D’une manière générale, les plans de charge connaissent des révisions. Sans doute, une relève des programmes militaires par des activités civiles s’effectue, mais celle-ci est lente et sujette à des modifications qui pourraient intervenir dans les programmes envisagés.
Les firmes ont accentué leurs efforts dans le domaine de l’après-vente et ont entrepris une action soutenue auprès des compagnies aériennes mondiales qui s’est concrétisée par une plus large utilisation des équipements français.
Cette présence française à l’échelon mondial traduit une vocation internationale de l’industrie des équipements aérospatiaux français.
C’est ainsi que la profession s’est engagée dans la voie de la coopération avec les autres industries européennes pour assurer aux avionneurs la meilleure assistance possible dans le cadre des programmes proposés et une équitable répartition des charges financières et de travail.
De nombreux accords ont été conclus avec l’industrie allemande des équipements aéronautiques à l’occasion de la construction de l’Airbus et de l’Alpha Jet, avec les fabricants dans différents domaines (interprétation des normes de l’Air Transport Association of America ou ATA, approvisionnement initial Concorde, etc.) et aussi, avec les industries belge, italienne, espagnole, indienne.

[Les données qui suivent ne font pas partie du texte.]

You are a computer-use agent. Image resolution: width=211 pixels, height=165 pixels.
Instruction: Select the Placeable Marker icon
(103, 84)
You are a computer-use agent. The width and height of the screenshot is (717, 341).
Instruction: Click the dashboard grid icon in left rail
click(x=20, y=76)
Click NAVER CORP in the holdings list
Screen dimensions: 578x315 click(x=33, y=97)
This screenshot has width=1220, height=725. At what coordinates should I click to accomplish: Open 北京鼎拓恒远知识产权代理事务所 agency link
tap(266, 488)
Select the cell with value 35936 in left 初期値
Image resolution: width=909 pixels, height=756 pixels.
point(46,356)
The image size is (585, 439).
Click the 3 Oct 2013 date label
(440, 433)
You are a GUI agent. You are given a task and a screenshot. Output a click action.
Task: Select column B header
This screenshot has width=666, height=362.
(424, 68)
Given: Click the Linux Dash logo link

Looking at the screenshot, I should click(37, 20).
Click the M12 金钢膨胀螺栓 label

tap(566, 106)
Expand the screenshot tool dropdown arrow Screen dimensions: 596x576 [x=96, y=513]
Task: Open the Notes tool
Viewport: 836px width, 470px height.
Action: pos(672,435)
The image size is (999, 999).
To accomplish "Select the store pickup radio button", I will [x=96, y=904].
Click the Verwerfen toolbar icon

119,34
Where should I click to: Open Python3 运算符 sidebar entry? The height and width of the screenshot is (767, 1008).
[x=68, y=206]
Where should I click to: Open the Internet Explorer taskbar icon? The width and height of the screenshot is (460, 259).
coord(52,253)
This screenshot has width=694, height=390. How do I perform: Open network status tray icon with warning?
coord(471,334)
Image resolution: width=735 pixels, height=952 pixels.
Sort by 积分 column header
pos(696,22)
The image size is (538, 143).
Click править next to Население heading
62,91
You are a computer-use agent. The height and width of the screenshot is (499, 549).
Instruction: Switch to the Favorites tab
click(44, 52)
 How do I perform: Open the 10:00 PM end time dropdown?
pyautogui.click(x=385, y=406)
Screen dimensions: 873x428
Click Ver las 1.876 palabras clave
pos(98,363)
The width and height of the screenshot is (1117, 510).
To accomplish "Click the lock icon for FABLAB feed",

Diverses autres opérations sont en cours.
Les sociétés d’équipements ont, par ailleurs, poursuivi leurs efforts en vue d’un plus large accès de l’industrie française aux marchés internationaux et différentes actions ont été organisées.
Citons la participation aux Expositions de Buenos Aires, de Hanovre et de Turin ; la présentation de matériels en URSS et en Suède (Stockholm et Linköping). Des missions françaises se sont aussi rendues en Argentine, au Brésil, en Roumanie et en Inde.
Une mission polonaise a été accueillie en France. De plus, une étude de pénétration de marché a été réalisée sur le Japon en coopération avec le Centre français du commerce extérieur (CFCE), et le Bureau permanent des équipements français installé à Los Angeles (États-Unis) est entré dans sa phase de plein développement.
Rappelons que l’industrie française des équipements aéronautiques et spatiaux exporte déjà en moyenne plus de 37 % de ses fabrications.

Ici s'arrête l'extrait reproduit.